• [WHAT THE TASK REQUIRES]
All of the data below is to be returned unaltered.

========================================================================

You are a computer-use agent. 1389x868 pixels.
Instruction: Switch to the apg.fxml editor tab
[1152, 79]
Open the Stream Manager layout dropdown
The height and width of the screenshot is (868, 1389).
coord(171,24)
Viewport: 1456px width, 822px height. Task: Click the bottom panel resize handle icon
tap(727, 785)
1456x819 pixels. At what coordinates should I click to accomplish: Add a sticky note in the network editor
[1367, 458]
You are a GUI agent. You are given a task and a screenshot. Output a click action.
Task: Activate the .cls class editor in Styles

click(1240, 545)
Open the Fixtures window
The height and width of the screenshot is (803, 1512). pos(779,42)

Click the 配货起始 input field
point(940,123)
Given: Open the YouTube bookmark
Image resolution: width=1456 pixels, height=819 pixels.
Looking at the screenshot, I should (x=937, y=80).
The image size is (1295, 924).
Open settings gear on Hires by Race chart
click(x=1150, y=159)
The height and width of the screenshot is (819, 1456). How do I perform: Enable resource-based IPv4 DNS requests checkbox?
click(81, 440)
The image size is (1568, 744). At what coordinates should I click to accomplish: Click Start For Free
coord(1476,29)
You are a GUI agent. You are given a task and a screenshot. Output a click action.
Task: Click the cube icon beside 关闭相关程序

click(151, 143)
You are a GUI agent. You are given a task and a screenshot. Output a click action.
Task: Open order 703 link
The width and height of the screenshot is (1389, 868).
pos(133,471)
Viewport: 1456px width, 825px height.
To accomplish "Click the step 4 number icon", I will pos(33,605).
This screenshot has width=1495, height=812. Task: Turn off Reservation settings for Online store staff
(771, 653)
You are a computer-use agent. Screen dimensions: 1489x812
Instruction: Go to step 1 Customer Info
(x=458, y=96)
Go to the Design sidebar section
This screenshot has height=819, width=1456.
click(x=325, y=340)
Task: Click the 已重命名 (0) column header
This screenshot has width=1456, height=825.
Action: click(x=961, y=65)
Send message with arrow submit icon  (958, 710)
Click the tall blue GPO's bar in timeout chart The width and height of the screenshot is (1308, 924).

========================================================================

• [SOLUTION TO THIS EXERCISE]
You are a computer-use agent. 1389x868 pixels.
Instruction: Switch to the apg.fxml editor tab
[1152, 79]
Open the Stream Manager layout dropdown
The height and width of the screenshot is (868, 1389).
coord(171,24)
Viewport: 1456px width, 822px height. Task: Click the bottom panel resize handle icon
tap(727, 785)
1456x819 pixels. At what coordinates should I click to accomplish: Add a sticky note in the network editor
[1367, 458]
You are a GUI agent. You are given a task and a screenshot. Output a click action.
Task: Activate the .cls class editor in Styles

click(1240, 545)
Open the Fixtures window
The height and width of the screenshot is (803, 1512). pos(779,42)

Click the 配货起始 input field
point(940,123)
Given: Open the YouTube bookmark
Image resolution: width=1456 pixels, height=819 pixels.
Looking at the screenshot, I should (x=937, y=80).
The image size is (1295, 924).
Open settings gear on Hires by Race chart
click(x=1150, y=159)
The height and width of the screenshot is (819, 1456). How do I perform: Enable resource-based IPv4 DNS requests checkbox?
click(81, 440)
The image size is (1568, 744). At what coordinates should I click to accomplish: Click Start For Free
coord(1476,29)
You are a GUI agent. You are given a task and a screenshot. Output a click action.
Task: Click the cube icon beside 关闭相关程序

click(151, 143)
You are a GUI agent. You are given a task and a screenshot. Output a click action.
Task: Open order 703 link
The width and height of the screenshot is (1389, 868).
pos(133,471)
Viewport: 1456px width, 825px height.
To accomplish "Click the step 4 number icon", I will pos(33,605).
This screenshot has width=1495, height=812. Task: Turn off Reservation settings for Online store staff
(771, 653)
You are a computer-use agent. Screen dimensions: 1489x812
Instruction: Go to step 1 Customer Info
(x=458, y=96)
Go to the Design sidebar section
This screenshot has height=819, width=1456.
click(x=325, y=340)
Task: Click the 已重命名 (0) column header
This screenshot has width=1456, height=825.
Action: click(x=961, y=65)
Send message with arrow submit icon  (958, 710)
Click the tall blue GPO's bar in timeout chart The width and height of the screenshot is (1308, 924).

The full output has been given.